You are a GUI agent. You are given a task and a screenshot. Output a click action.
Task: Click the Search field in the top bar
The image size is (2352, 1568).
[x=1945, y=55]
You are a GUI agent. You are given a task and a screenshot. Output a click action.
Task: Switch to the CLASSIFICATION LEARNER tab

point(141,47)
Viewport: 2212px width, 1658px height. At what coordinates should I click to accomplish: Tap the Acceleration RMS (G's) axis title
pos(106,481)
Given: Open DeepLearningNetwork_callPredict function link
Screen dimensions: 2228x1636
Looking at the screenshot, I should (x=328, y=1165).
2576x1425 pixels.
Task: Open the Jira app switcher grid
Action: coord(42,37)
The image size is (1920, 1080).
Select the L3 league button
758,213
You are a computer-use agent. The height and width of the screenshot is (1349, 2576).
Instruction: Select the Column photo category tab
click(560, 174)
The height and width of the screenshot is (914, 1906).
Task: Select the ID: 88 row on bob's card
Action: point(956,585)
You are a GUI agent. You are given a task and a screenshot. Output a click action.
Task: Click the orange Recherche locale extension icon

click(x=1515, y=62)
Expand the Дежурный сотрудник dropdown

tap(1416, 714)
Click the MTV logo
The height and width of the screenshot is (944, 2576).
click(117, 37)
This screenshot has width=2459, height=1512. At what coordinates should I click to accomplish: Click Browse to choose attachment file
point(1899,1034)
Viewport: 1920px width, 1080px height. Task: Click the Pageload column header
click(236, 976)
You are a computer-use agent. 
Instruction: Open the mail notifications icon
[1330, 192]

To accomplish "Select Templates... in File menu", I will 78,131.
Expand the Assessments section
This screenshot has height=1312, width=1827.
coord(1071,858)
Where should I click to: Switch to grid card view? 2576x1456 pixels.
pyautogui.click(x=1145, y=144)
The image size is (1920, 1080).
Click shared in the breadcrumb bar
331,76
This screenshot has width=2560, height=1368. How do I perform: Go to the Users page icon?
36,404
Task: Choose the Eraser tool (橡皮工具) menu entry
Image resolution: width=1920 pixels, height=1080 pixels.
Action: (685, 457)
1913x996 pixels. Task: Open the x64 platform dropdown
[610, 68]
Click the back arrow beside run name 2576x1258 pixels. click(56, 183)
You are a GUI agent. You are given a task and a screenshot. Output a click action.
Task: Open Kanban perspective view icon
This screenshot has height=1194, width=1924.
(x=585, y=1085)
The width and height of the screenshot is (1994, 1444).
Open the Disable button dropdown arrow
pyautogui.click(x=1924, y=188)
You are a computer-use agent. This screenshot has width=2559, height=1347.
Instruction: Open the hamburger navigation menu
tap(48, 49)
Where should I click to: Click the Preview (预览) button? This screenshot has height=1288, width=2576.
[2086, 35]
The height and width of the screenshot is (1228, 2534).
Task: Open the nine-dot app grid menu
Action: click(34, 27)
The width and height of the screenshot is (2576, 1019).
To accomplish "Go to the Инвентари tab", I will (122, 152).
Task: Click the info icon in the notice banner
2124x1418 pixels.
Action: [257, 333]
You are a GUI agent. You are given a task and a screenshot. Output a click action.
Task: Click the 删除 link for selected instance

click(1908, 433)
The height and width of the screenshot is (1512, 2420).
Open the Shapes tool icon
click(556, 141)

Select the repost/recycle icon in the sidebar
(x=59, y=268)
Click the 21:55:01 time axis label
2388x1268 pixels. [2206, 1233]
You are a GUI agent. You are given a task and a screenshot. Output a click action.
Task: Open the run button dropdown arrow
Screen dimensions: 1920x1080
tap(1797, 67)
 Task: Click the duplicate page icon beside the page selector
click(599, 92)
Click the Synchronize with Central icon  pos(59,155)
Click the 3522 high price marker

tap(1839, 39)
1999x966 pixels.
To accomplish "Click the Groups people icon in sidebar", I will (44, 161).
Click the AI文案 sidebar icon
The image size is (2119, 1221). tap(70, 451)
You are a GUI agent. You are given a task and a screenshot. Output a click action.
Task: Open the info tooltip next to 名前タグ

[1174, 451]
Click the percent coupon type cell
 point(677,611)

EXERCISE BRIEF> Every line of data must be returned unchanged.

FINISHED TASK>
You are a GUI agent. You are given a task and a screenshot. Output a click action.
Task: Click the Search field in the top bar
The image size is (2352, 1568).
[x=1945, y=55]
You are a GUI agent. You are given a task and a screenshot. Output a click action.
Task: Switch to the CLASSIFICATION LEARNER tab

point(141,47)
Viewport: 2212px width, 1658px height. At what coordinates should I click to accomplish: Tap the Acceleration RMS (G's) axis title
pos(106,481)
Given: Open DeepLearningNetwork_callPredict function link
Screen dimensions: 2228x1636
Looking at the screenshot, I should (x=328, y=1165).
2576x1425 pixels.
Task: Open the Jira app switcher grid
Action: coord(42,37)
The image size is (1920, 1080).
Select the L3 league button
758,213
You are a computer-use agent. The height and width of the screenshot is (1349, 2576).
Instruction: Select the Column photo category tab
click(560, 174)
The height and width of the screenshot is (914, 1906).
Task: Select the ID: 88 row on bob's card
Action: point(956,585)
You are a GUI agent. You are given a task and a screenshot. Output a click action.
Task: Click the orange Recherche locale extension icon

click(x=1515, y=62)
Expand the Дежурный сотрудник dropdown

tap(1416, 714)
Click the MTV logo
The height and width of the screenshot is (944, 2576).
click(117, 37)
This screenshot has width=2459, height=1512. At what coordinates should I click to accomplish: Click Browse to choose attachment file
point(1899,1034)
Viewport: 1920px width, 1080px height. Task: Click the Pageload column header
click(236, 976)
You are a computer-use agent. 
Instruction: Open the mail notifications icon
[1330, 192]

To accomplish "Select Templates... in File menu", I will 78,131.
Expand the Assessments section
This screenshot has height=1312, width=1827.
coord(1071,858)
Where should I click to: Switch to grid card view? 2576x1456 pixels.
pyautogui.click(x=1145, y=144)
The image size is (1920, 1080).
Click shared in the breadcrumb bar
331,76
This screenshot has width=2560, height=1368. How do I perform: Go to the Users page icon?
36,404
Task: Choose the Eraser tool (橡皮工具) menu entry
Image resolution: width=1920 pixels, height=1080 pixels.
Action: (685, 457)
1913x996 pixels. Task: Open the x64 platform dropdown
[610, 68]
Click the back arrow beside run name 2576x1258 pixels. click(56, 183)
You are a GUI agent. You are given a task and a screenshot. Output a click action.
Task: Open Kanban perspective view icon
This screenshot has height=1194, width=1924.
(x=585, y=1085)
The width and height of the screenshot is (1994, 1444).
Open the Disable button dropdown arrow
pyautogui.click(x=1924, y=188)
You are a computer-use agent. This screenshot has width=2559, height=1347.
Instruction: Open the hamburger navigation menu
tap(48, 49)
Where should I click to: Click the Preview (预览) button? This screenshot has height=1288, width=2576.
[2086, 35]
The height and width of the screenshot is (1228, 2534).
Task: Open the nine-dot app grid menu
Action: click(34, 27)
The width and height of the screenshot is (2576, 1019).
To accomplish "Go to the Инвентари tab", I will (122, 152).
Task: Click the info icon in the notice banner
2124x1418 pixels.
Action: [257, 333]
You are a GUI agent. You are given a task and a screenshot. Output a click action.
Task: Click the 删除 link for selected instance

click(1908, 433)
The height and width of the screenshot is (1512, 2420).
Open the Shapes tool icon
click(556, 141)

Select the repost/recycle icon in the sidebar
(x=59, y=268)
Click the 21:55:01 time axis label
2388x1268 pixels. [2206, 1233]
You are a GUI agent. You are given a task and a screenshot. Output a click action.
Task: Open the run button dropdown arrow
Screen dimensions: 1920x1080
tap(1797, 67)
 Task: Click the duplicate page icon beside the page selector
click(599, 92)
Click the Synchronize with Central icon  pos(59,155)
Click the 3522 high price marker

tap(1839, 39)
1999x966 pixels.
To accomplish "Click the Groups people icon in sidebar", I will (44, 161).
Click the AI文案 sidebar icon
The image size is (2119, 1221). tap(70, 451)
You are a GUI agent. You are given a task and a screenshot. Output a click action.
Task: Open the info tooltip next to 名前タグ

[1174, 451]
Click the percent coupon type cell
 point(677,611)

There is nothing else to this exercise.